## [Passage]

Not stupid, actually various codecs like this have been developed:

https://books.google.com/books?id=a1RULRErhOYC&lpg=PA354&ots=_z5y7ERJuM&dq=LTAC%20compression%20format%20DCT&pg=PA343#v=snippet&q=LTAC&f=false

  Look up LTAC for instance:

https://en.wikipedia.org/wiki/Lossless_Transform_Audio_Compression

It transforms using the DCT like a lossy codec, then codes the residual.  It performs worse than time domain prediction however, so its no longer used. 

Re: Wondering about non-subset FLAC and non-standard-level options
Reply #11
Why do you need such high space savings? Of course, having smaller files is good, but is it just that, or do you have a specific use-case that requires it?

I used to encode to FLAC using FLACUDA (now FLACCL) at level 12 (non-subset) and the files were about 1-2% smaller than subset @-8 from what I remember. They also played quite well on foobar2000, but my rockboxed sansa clip+ hiccuped on them now and then. It would basically randomly fail to decode a file, then skip to the next. I was still getting the best battery life out of the clip+ with it, though (followed by musepack). So FLAC was great.

## [Data segment]
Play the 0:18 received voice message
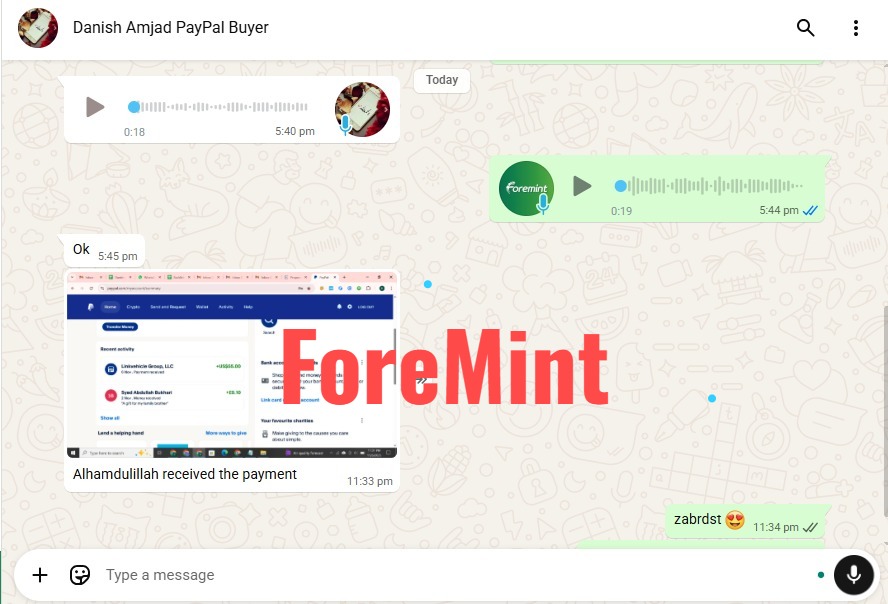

## [Set tasks]
(1) Name every audio compression format or encoder mentioned in the FLAC forum discussion.
(2) Carry on with the FLAC forum discussion from its last sentence.

## [Outputs by task]
(1) LTAC, FLAC, FLACUDA, FLACCL, musepack

(2)
I switched to using TAK after that, transcoding to mpc for lossy use, because I couldn't afford getting a bigger HDD, being a poor student that I was at the time. But in the end I ditched TAK, because of bad support outside Windows and lack of unicode filename support in the encoder.

I ended up going with WavPack hybrid.

Yes, it's quite slower at encoding than FLAC (22x vs 80x on an old i5-2540m). My library is also 6.78% larger than TAK (only about 1% larger than FLAC!) now. But I encode and tag only once and I have both a lossy and a lossless library in one. Which also means I don't have to worry about any linux converters screwing up/losing the tags when converting to lossy, or having to re-scan RG tags after conversion. That's more than worth it to me.

The support is good, too, though worse than FLAC (no out-of-the-box support on Android, for example). The decoding is acceptably fast and doesn't measurably impact battery life compared to other codecs from what I saw.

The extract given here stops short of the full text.